Innana asks:
When and why did you become a witch?
Were you raised in a different religious tradition?
What's the wackiest thing you believe in?
I think, like many other witches, that I was always a witch, but I didn't realize it until I was in my early 30s.
I was raised Catholic (went to Catholic school, taught CCD Communion classes, the whole nine yards) and left the church as soon as I left my parents' house. I hated the church's stand on women, hated the church's wealth in the face of worldwide poverty, hated the church's stance on abortion. For all of my 20s, I would probably have called myself agnostic, but that was because I didn't know a word to describe the notion that Nature, herself, was divine. I was a v. young single mother, struggling to work and raise my son in a v. rural area, and I simply missed the Pagan revival of the sixties and seventies. This was, remember, pre-internet.

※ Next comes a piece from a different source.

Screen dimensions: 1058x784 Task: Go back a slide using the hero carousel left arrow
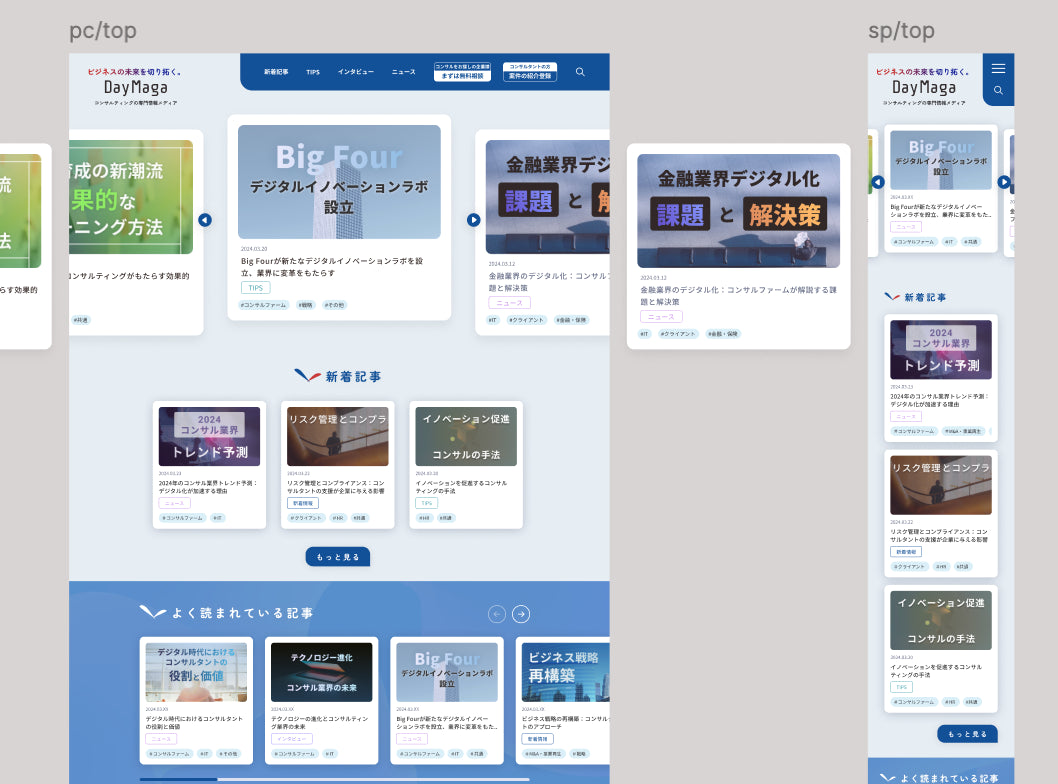[x=205, y=219]
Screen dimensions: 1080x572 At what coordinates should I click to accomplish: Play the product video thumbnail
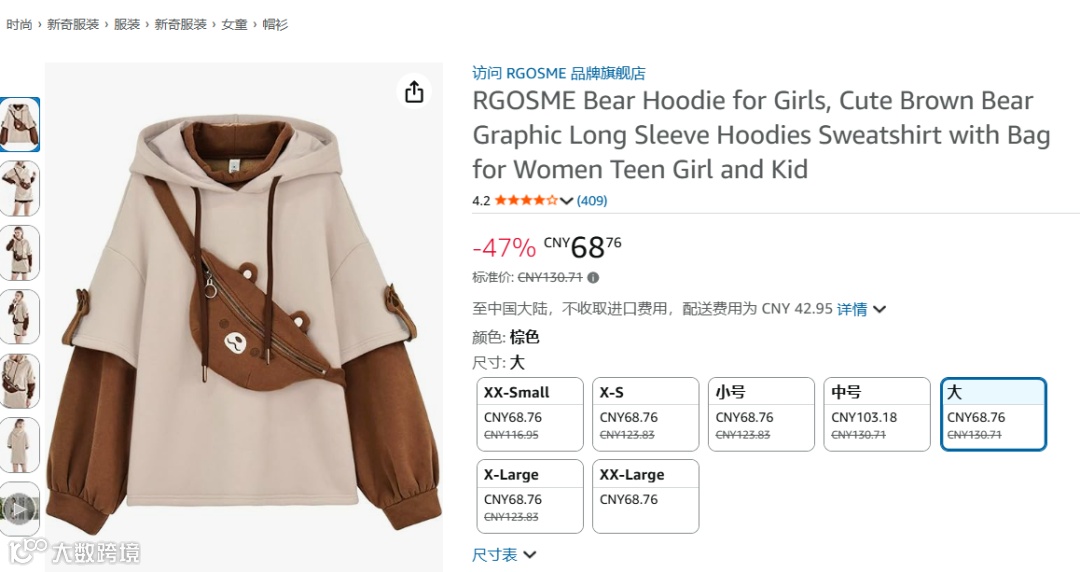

In my early 30s, I picked up a copy of "The Politics of Women's Spirituality" by Charlene Spretnak, mostly out of curiosity that anyone would have studied the connection between the two. I can still remember the morning that I started reading, and reading, and reading, the excitement growing with every single page. At last, there were not only words to describe what I felt, but, apparently, an entire group of people who felt the same things. Luckily, that book mentioned other books which, worried though I was about the local librarian gossiping about the school teacher's odd reading habits, I began to read on inter-library loan. This was, remember, pre-Amazon.com. Those books had bibliographies, and, within a few months, I'd read every single staple of Paganism and quite a few pieces of dreck. I practiced as a solitary for years, until, in my early 40s, I moved to Washington, DC and met the wonderful circle of women with whom I still practice.

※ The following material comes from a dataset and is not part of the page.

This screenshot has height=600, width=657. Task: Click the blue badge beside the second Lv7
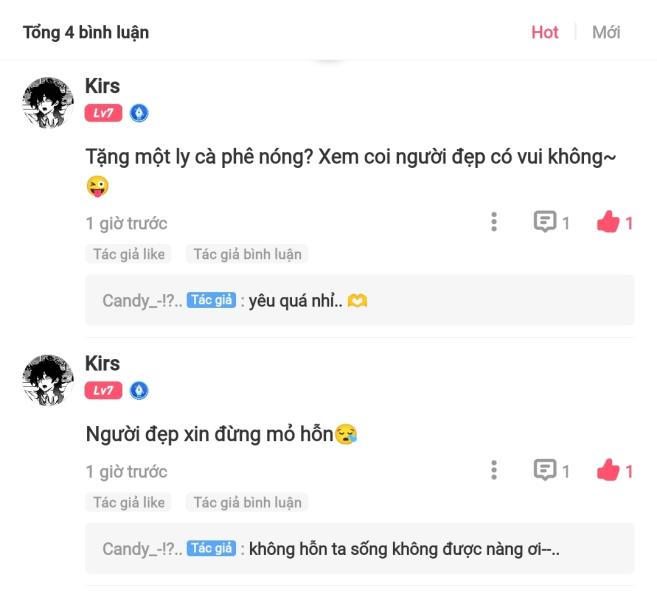point(139,391)
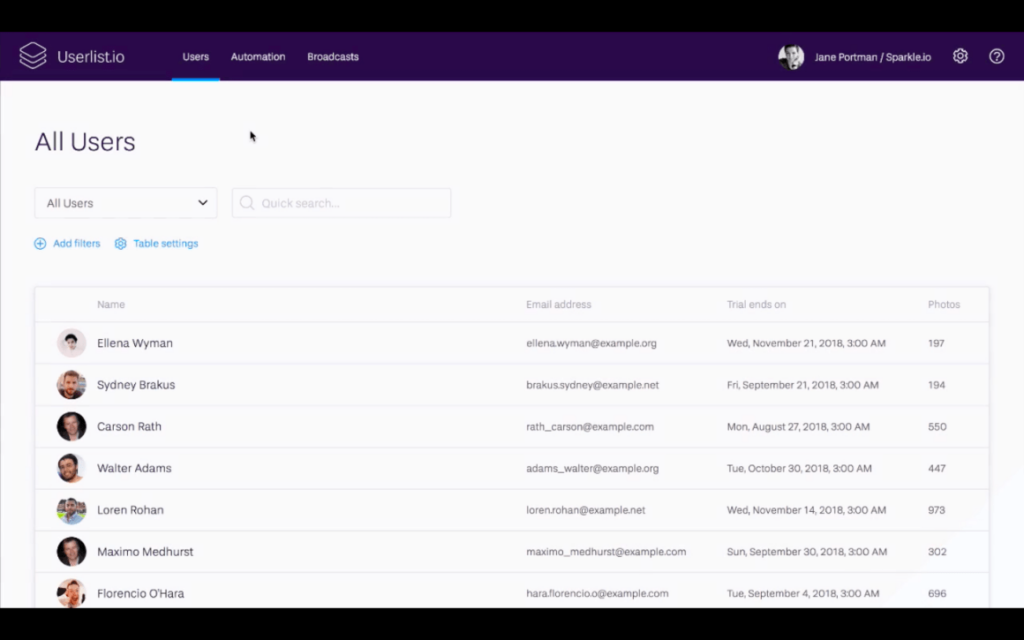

I believe in some pretty whacky things, I guess, although, for me, being a witch doesn't involve believing in anything. It involves experience. Thus, I don't believe in the Goddesses and Gods; I experience them. I don't believe in magic; I experience it. I don't believe in the ability of our Higher Self to communicate with us through Tarot: I experience it. If I couldn't experience it, I wouldn't take it on faith. Faith, IMHO, is for xians. Most people would find whacky my complete assurance that everything, everything, is connected. You, me, rocks, rivers, trees, atoms, stars, our ancestors, sunlight, death, ancient knowledge, everything. But, to me, it's not whacky at all. It's what I always knew and discovering Wicca gave me words for it.
3 comments:
it's not wacky at all. it makes perfect sense.
what's harder for me to explain is the fact that i worship both Thor AND Jesus. and yet am not a white supremacist.
maybe i'm just a nut.
i have found a community in the unitarian church which lists earth spirituality as one of its five sources. pagans are welcome.
Thanks, Hecate. I love to hear people's stories. Blessings.